Data listing:
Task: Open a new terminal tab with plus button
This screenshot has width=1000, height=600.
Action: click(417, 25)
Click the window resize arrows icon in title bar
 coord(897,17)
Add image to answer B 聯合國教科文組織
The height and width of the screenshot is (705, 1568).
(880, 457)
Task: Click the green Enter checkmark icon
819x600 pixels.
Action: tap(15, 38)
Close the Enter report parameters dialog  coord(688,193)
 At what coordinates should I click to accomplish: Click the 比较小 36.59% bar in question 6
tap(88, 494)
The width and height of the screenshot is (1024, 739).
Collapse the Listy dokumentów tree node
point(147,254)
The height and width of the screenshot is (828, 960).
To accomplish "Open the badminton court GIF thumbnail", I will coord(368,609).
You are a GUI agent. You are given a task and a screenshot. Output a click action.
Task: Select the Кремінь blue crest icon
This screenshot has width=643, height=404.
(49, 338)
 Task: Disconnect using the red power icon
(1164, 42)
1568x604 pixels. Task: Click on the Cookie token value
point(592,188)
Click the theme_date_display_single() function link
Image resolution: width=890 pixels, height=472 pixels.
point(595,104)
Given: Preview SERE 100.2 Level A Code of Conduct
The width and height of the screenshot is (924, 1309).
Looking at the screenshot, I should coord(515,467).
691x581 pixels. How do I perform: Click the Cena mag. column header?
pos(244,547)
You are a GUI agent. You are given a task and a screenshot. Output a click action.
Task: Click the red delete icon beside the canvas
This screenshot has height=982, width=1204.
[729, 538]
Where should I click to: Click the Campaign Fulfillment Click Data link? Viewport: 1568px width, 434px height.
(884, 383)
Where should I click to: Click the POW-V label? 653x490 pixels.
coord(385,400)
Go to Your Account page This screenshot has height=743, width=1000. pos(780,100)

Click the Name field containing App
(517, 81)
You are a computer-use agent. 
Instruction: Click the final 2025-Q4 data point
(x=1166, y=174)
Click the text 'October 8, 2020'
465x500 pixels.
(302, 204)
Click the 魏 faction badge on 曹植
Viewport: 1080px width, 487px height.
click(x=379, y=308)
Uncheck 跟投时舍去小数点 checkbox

WHAT YOU ARE ASKED TO DO:
Count the lines in the items above that contain the word "Enter", matching case exactly, and reply with only the number.

EXERCISE SOLUTION:
2